10:36:00 PM +UTC — Unusual increase in Bunny price detected. (Reported by Operations Team)
10:45:10 PM +UTC — In order to whitewash / launder the extorted WBNB from the exploit, 114,631BNB was sent to the following address: 0x158c244b62058330f2c328c720b072d8db2c612f
11:18:10 PM +UTC — Officially confirmed as a Flash Loan attack. Paused all deposits/withdrawals to the Vault in order to prevent further attacks.
11:59:55 PM +UTC — From the same address above, about 488,071.8989395982 BUNNY was swapped for about 9,161.3295578776BNB, where a portion of it (327.2930347138 BNB) was further swapped for about 43.2463201179 ETH on PCS via 1inch contract(0x11111112542d85b3ef69ae05771c2dccff4faa26)
1. Exploiter secured the funds on PancakeSwap (PCS) to stage and carry out the flash loan attack (hereafter termed “flashed”, the whole sequence was done within one, single transaction)
Flashed 1,051,687 WBNB to PCS CAKE/BNB
Flashed 522,524 WBNB to PCS BUSD/BNB
Flashed 210,158 WBNB to PCS ETH/BNB
Flashed 133,504 WBNB to PCS BTCB/BNB
Flashed 241,021 WBNB to PCS SAFEMOON/BNB
Flashed 98,189 WBNB to PCS BELT/BNB
Flashed 66,290 WBNB to PCS DOT/BNB
Flashed 2,961,750 USDT to ForTube
2. Exploiter minted 144,445 LP by pairing 7,744BNB and 2,961,750 USDT (from the previous stage, on ForTube) on the PancakeSwap V2 USDT/BNB pool (directly minted using Pair contract).
3. Swapped 2,315,631 WBNB to 3,826,047 USDT on the PancakeSwap V1 USDT/BNB pool (thereby exploiting the pricing on Version 1 of the PancakeSwap USDT/BNB).
4. Recalled minted Bunny using getReward. Here, the minted 144,445 LP from step 2) were transferred to BunnyMinter.

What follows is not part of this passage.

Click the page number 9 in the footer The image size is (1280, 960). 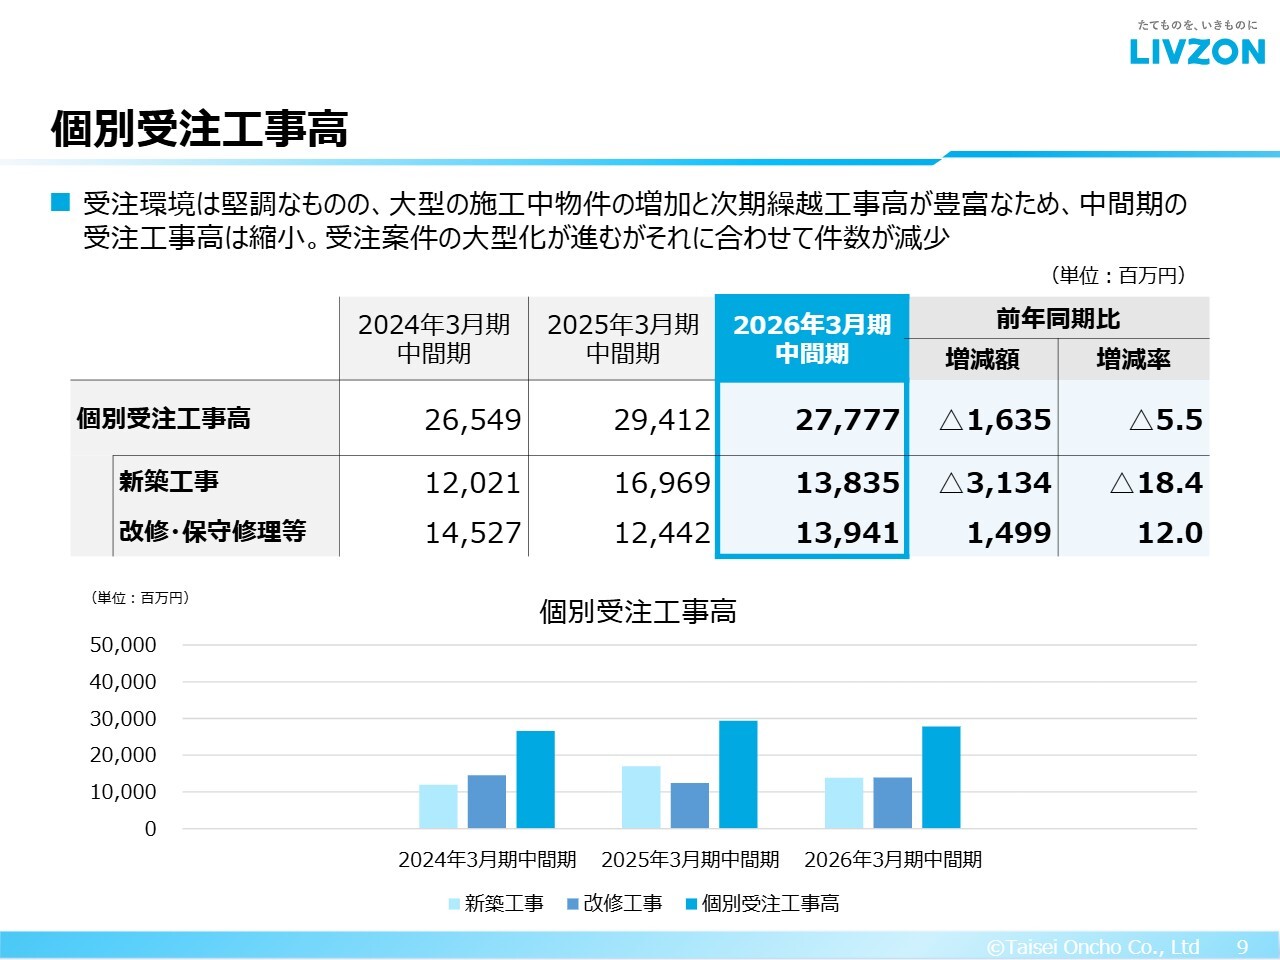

5. By using removeLiquidity on all 144,445 LP tokens, exploiter generated 2,961,750 USDT + 7,744 WBNB (as per pair contract) and, in the process of swap on V1 of PancakeSwap BUNNY/BNB with the exploited price from stage 3, resulting in the issuing of 105,257 BUNNY/BNB tokens using 10,836 BUNNY and 1,156,330 WBNB.
6. With the newly created BUNNY/BNB from stage 5, BNB Value was calculated to around 2,324,152 BNB and, as a result, issuing 6,972,455 BUNNY
7. From the 6,972,455 BUNNY, the following happened: -4,880,718 BUNNY exchanged as 2,384,754 BNB on PCS V1 BUNNY/BNB pool -1,394,491 BUNNY exchanged as 56,270 BNB on PSC V2 BUNNY/BNB pool
8.Returned all payments made using Flash Loan again
(on the latest PancakeSwap, hereby PCS)
Repaid 2,964,119 USDT on ForTube.
Repaid 66,463 WBNB on PCS DOT/BNB
Repaid 98,445 WBNB on PCS BELT/BNB
Repaid 241,528 WBNB on PCS SAFEMOON/BNB
Repaid 133,852 WBNB on PCS BTCB/BNB
Repaid 210,706 WBNB on PCS ETH/BNB
Repaid 523,886 WBNB on PCS BUSD/BNB
Repaid 1,054,429 WBNB on PCS CAKE/BNB
Remainder of 114,631 WBNB sent to the exploiter’s address (thereby incurring as malicious gains for the exploiter).